Campobase (lit. 'Base camp') is a regionalist and centrist political party, in the Christian-democratic tradition, in Trentino, Italy. Its informal leader is Lorenzo Dellai, a former three-term president of Trentino (1999–2012). The party is the heir of the Daisy Civic List (1998–2008) and the Union for Trentino (2008–2022), and is part of the centre-left coalition both in Trentino and the Italian Parliament.

== History ==
After the defeat of the centre-left and the Union for Trentino (UpT) especially in the 2018 provincial election, the idea of a new party unifying the UpT, local civic lists and individual centrists floated for years, until the proposal of a "Campobase" was conceived by Lorenzo Dellai in November 2021.

Campobase was launched in February 2022, under the leadership of coordinator Michael Rech (mayor of Folgaria) and Chiara Maule (vice president of the UpT). Other than Dellai, leading members of the founding committee included Annalisa Caumo (president of the UpT), Marcello Carli (former member of the provincial council of Trentino), Francesco Valduga (mayor of Rovereto) and Roberto Oss Emer (mayor of Pergine Valsugana).

In the 2022 general election, an independent close to Campobase, Pietro Patton, was elected senator in the single-seat constituency of Trento at the head of a broad centre-left coalition. Consequently, the For the Autonomies group took also the "Campobase" sub-name.

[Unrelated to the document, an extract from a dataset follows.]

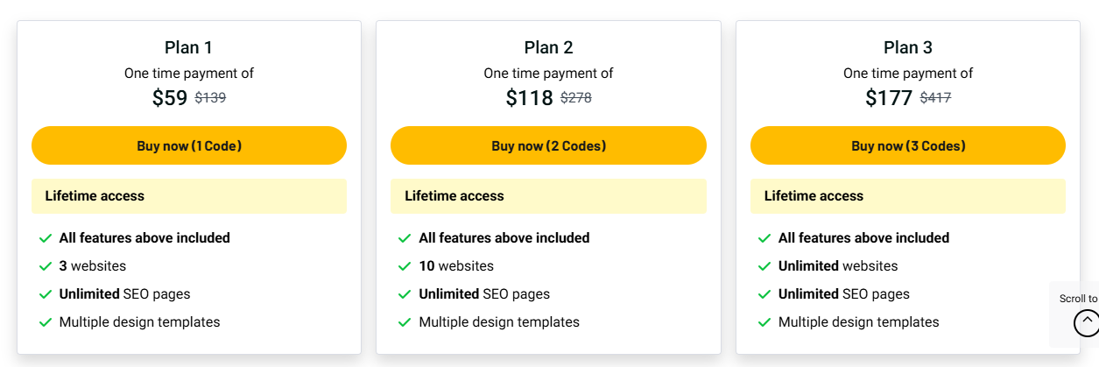
Task: Click checkmark next to Plan 3 All features included
Action: 764,238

In March 2023, during an assembly, Campobase became a full-fledged political party. Rech was elected secretary, Maule deputy secretary, Paolo Piccoli (president of Trento's municipal council) president and Elisa Bortolamedi vice president. Most importantly, the party launched Valduga for president of Trentino in the 2023 provincial election. In April Valduga became the official candidate of the centre-left.

In the election, Valduga was defeated by incumbent president Maurizio Fugatti of Lega Trentino (51.8% to 37.5%). However, Campobase was the second largest party of the centre-left coalition: 8.4% of the vote and three councillors (Chiara Maule, Roberto Stanchina and Michele Malfer).

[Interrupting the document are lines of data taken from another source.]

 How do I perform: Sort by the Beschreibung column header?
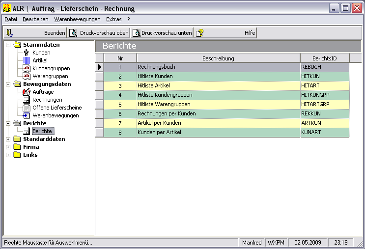pyautogui.click(x=218, y=58)
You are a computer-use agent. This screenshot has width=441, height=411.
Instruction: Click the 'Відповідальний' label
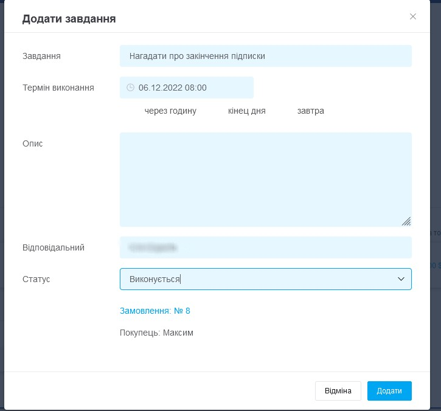click(53, 247)
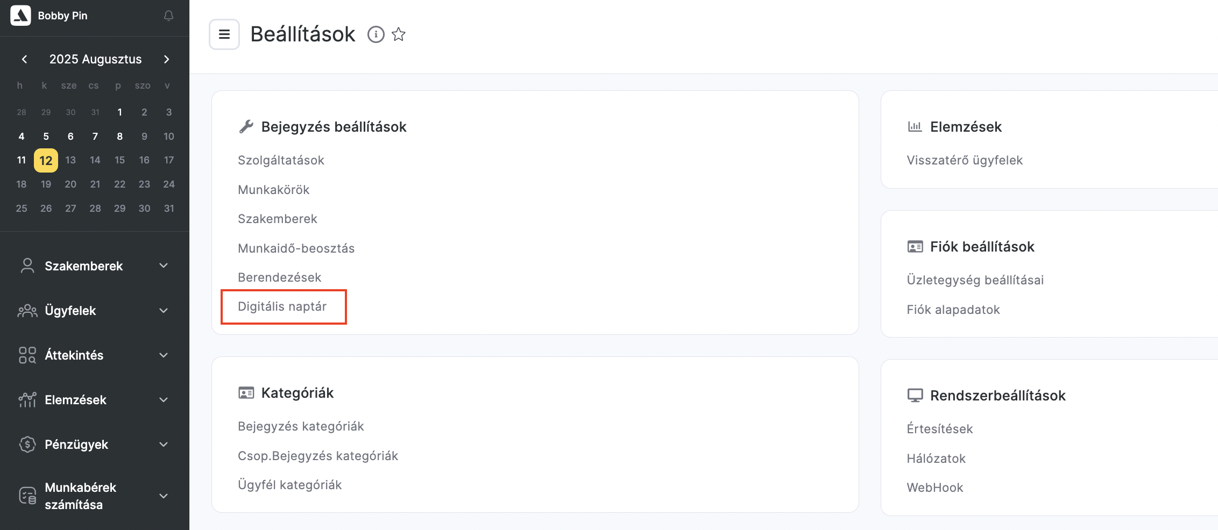Click the Pénzügyek dollar icon
1218x530 pixels.
[27, 445]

In December 2024 the party held its second congress and Maule was elected secretary.

== Electoral results ==
===Italian Parliament===

Senate of the Republic
| Election | Votes | % | Seats | +/− | Candidate | Ref. |
| 2022 | 48,021 | 41.20 | 1 / 1 | New | Pietro Patton |  |

===Provincial Council of Trentino===

| Election | Leader | Votes | % | Seats | +/– |
|---|---|---|---|---|---|
| 2023 | Francesco Valduga | 19,553 | 8.41 | 4 / 35 | New |

== Leadership ==
- Coordinator/Secretary: Michael Rech (2022–2024), Chiara Maule (2024–present)
  - Deputy Coordinator/Secretary: Chiara Maule (2022–2024), Alberto Frisanco (2025–present)
- President: Paolo Piccoli (2023–present)
  - Vice President: Elisa Bortolamedi (2023–2024), Anastasia Facchinelli (2025–present)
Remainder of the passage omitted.